» **Your instructions**: Below are records. Copy every line with "computer" in it.

Dataset excerpts
◆ ◆ ◆
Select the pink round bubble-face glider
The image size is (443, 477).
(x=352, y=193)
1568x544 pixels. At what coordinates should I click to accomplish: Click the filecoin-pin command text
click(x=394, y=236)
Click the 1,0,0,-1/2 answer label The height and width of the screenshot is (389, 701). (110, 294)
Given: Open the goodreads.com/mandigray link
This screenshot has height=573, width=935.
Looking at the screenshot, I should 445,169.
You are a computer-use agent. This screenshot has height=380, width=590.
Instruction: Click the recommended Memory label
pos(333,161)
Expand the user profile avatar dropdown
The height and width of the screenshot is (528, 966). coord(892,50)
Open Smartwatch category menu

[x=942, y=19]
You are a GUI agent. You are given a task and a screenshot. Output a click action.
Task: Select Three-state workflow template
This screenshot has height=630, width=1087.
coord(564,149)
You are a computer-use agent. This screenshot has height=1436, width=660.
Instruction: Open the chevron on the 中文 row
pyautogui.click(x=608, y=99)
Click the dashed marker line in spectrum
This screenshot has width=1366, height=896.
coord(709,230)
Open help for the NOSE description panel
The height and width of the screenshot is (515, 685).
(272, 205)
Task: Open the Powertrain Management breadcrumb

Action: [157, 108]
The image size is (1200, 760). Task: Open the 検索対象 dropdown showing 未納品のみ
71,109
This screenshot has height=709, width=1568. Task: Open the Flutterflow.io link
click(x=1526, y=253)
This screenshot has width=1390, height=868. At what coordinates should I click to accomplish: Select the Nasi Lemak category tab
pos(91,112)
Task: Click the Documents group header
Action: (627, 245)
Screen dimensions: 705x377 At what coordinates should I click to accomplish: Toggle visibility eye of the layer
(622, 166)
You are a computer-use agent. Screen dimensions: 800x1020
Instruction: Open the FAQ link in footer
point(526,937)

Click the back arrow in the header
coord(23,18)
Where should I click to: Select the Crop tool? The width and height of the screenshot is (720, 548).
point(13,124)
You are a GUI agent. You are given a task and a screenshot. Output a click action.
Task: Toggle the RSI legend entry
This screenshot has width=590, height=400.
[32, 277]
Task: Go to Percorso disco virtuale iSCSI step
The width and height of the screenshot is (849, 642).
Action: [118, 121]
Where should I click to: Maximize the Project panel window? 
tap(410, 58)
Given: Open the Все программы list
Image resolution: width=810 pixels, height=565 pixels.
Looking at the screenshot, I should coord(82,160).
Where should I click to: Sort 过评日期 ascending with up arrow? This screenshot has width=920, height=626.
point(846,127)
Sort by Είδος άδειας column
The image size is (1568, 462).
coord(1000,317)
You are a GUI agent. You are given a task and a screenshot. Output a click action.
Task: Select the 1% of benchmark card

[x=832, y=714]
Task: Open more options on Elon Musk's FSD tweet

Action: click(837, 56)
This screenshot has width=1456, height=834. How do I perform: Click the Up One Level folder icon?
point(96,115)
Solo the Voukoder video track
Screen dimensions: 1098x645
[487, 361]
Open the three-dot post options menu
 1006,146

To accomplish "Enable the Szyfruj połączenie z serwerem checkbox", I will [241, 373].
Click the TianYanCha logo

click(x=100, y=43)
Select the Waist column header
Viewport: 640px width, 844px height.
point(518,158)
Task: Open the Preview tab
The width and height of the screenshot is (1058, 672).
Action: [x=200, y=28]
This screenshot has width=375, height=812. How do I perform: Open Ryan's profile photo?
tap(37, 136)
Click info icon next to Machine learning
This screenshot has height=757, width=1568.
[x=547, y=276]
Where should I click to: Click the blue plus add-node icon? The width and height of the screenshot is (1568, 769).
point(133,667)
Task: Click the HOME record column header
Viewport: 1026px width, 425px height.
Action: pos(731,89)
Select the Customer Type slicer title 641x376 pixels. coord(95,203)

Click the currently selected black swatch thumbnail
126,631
◆ ◆ ◆
» **Answer for this exercise**:
You are a computer-use agent. This screenshot has height=380, width=590.
You are a computer-use agent. This screenshot has height=1436, width=660.
You are a computer-use agent. Screen dimensions: 800x1020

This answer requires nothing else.